*** Passage provided ***

Glenoid and humeral head bone defects have long been recognized as major determinants in recurrent shoulder instability as well as main predictors of outcomes after surgical stabilization. However, a universally accepted method to quantify them is not available yet. The purpose of the present study is to describe a new CT method to quantify bipolar bone defects volume on a virtually generated 3D model and to evaluate its reproducibility.

A cross-sectional observational study has been conducted. Forty CT scans of both shoulders were randomly selected from a series of exams previously acquired on patients affected by anterior shoulder instability. Inclusion criterion was unilateral anterior shoulder instability with at least one episode of dislocation. Exclusion criteria were: bilateral shoulder instability; posterior or multidirectional instability, previous fractures and/or surgery to both shoulders; congenital or acquired inflammatory, neurological, or degenerative diseases. For all patients, CT exams of both shoulders were acquired at the same time following a standardized imaging protocol. The CT data sets were analysed on a standard desktop PC using the software 3D Slicer. Computer-based reconstruction of the Hill-Sachs and glenoid bone defect were performed through Boolean subtraction of the affected side from the contralateral one, resulting in a virtually generated bone fragment accurately fitting the defect. The volume of the bone fragments was then calculated. All measurements were conducted by two fellowship-trained orthopaedic shoulder surgeons. Each measurement was performed twice by one observer to assess intra-observer reliability. Inter and intra-observer reliability were calculated. Intraclass Correlation Coefficients (ICC) were calculated using a two-way random effect model and evaluation of absolute agreement. Confidence intervals (CI) were calculated at 95% confidence level for reliability coefficients. Reliability values range from 0 (no agreement) to 1 (maximum agreement).

*** End of Passage provided ***
*** Data shown ***

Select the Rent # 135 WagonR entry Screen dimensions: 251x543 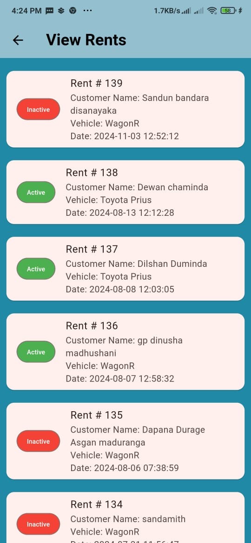click(126, 441)
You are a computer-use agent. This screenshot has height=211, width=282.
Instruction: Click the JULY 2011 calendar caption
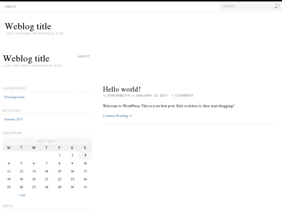pyautogui.click(x=47, y=141)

*** End of Data shown ***

→ Questions to answer
1. In the passage on shoulder bone defects, what software was used to analyze the CT data sets?
2. Reproduce the passage on shoulder bone defects word for word, starting with "Glenoid and humeral" and going on through "evaluate its reproducibility.".
3. Go on with the passage on shoulder bone defects from where it stops.

→ Written answers
1. 3D Slicer

2.
Glenoid and humeral head bone defects have long been recognized as major determinants in recurrent shoulder instability as well as main predictors of outcomes after surgical stabilization. However, a universally accepted method to quantify them is not available yet. The purpose of the present study is to describe a new CT method to quantify bipolar bone defects volume on a virtually generated 3D model and to evaluate its reproducibility.

3.
The study included 34 males and 6 females. Mean age (+ SD) of patients was 36.7 + 10.10 years (range: 25 – 73 years). A bipolar bone defect was observed in all cases. Reliability of humeral head bone fragment measurements showed excellent intra-observer agreement (ICC: 0.92, CI 95%: 0.85 – 0.96) and very good interobserver agreement (ICC: 0.89, CI 95%: 0.80 – 0.94). Similarly, glenoid bone loss measurement resulted in excellent intra-observer reliability (ICC: 0.92, CI 95%: 0.85 – 0.96) and very good inter-observer agreement (ICC: 0.84, CI 95%:0.72 – 0.91).

In conclusion, matching affected and intact contralateral humeral head and glenoid by reconstruction on a computer-based virtual model allows identification of bipolar bone defects and enables quantitative determination of bone loss.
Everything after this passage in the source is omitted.